## ACTIVITY
Hand back each record exactly as you find it.

(DATA SECTION Opens)

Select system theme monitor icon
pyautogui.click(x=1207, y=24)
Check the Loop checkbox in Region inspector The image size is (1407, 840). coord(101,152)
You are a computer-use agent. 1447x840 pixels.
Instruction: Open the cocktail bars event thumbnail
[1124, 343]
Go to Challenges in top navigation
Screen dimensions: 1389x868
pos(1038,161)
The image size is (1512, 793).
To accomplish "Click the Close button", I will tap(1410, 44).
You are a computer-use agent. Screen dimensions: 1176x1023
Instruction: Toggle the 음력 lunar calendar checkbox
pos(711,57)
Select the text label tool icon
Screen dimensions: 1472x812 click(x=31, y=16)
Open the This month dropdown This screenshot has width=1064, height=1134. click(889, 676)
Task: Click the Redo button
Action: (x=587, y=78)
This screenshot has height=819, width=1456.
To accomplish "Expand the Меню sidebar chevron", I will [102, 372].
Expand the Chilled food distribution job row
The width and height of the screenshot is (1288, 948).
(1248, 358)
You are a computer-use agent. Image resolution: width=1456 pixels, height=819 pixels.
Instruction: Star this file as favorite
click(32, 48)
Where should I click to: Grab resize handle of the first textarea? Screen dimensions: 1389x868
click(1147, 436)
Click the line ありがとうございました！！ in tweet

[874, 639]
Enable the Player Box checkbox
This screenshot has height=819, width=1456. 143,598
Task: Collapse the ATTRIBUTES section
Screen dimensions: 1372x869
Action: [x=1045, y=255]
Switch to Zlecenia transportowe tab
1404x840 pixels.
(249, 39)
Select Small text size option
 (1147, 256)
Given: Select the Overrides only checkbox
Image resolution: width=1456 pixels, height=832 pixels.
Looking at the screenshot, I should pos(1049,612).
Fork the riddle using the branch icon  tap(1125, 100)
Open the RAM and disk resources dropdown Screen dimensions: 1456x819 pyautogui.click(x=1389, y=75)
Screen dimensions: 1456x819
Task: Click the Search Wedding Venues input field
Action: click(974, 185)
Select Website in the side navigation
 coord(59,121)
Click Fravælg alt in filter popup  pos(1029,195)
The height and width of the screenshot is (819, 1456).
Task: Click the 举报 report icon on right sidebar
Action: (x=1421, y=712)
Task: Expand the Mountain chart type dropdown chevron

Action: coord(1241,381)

(DATA SECTION Closes)

## ANSWER SPACE
Select system theme monitor icon
pyautogui.click(x=1207, y=24)
Check the Loop checkbox in Region inspector The image size is (1407, 840). coord(101,152)
You are a computer-use agent. 1447x840 pixels.
Instruction: Open the cocktail bars event thumbnail
[1124, 343]
Go to Challenges in top navigation
Screen dimensions: 1389x868
pos(1038,161)
The image size is (1512, 793).
To accomplish "Click the Close button", I will tap(1410, 44).
You are a computer-use agent. Screen dimensions: 1176x1023
Instruction: Toggle the 음력 lunar calendar checkbox
pos(711,57)
Select the text label tool icon
Screen dimensions: 1472x812 click(x=31, y=16)
Open the This month dropdown This screenshot has width=1064, height=1134. click(889, 676)
Task: Click the Redo button
Action: (x=587, y=78)
This screenshot has height=819, width=1456.
To accomplish "Expand the Меню sidebar chevron", I will [102, 372].
Expand the Chilled food distribution job row
The width and height of the screenshot is (1288, 948).
(1248, 358)
You are a computer-use agent. Image resolution: width=1456 pixels, height=819 pixels.
Instruction: Star this file as favorite
click(32, 48)
Where should I click to: Grab resize handle of the first textarea? Screen dimensions: 1389x868
click(1147, 436)
Click the line ありがとうございました！！ in tweet

[874, 639]
Enable the Player Box checkbox
This screenshot has height=819, width=1456. 143,598
Task: Collapse the ATTRIBUTES section
Screen dimensions: 1372x869
Action: [x=1045, y=255]
Switch to Zlecenia transportowe tab
1404x840 pixels.
(249, 39)
Select Small text size option
 (1147, 256)
Given: Select the Overrides only checkbox
Image resolution: width=1456 pixels, height=832 pixels.
Looking at the screenshot, I should pos(1049,612).
Fork the riddle using the branch icon  tap(1125, 100)
Open the RAM and disk resources dropdown Screen dimensions: 1456x819 pyautogui.click(x=1389, y=75)
Screen dimensions: 1456x819
Task: Click the Search Wedding Venues input field
Action: click(974, 185)
Select Website in the side navigation
 coord(59,121)
Click Fravælg alt in filter popup  pos(1029,195)
The height and width of the screenshot is (819, 1456).
Task: Click the 举报 report icon on right sidebar
Action: (x=1421, y=712)
Task: Expand the Mountain chart type dropdown chevron

Action: coord(1241,381)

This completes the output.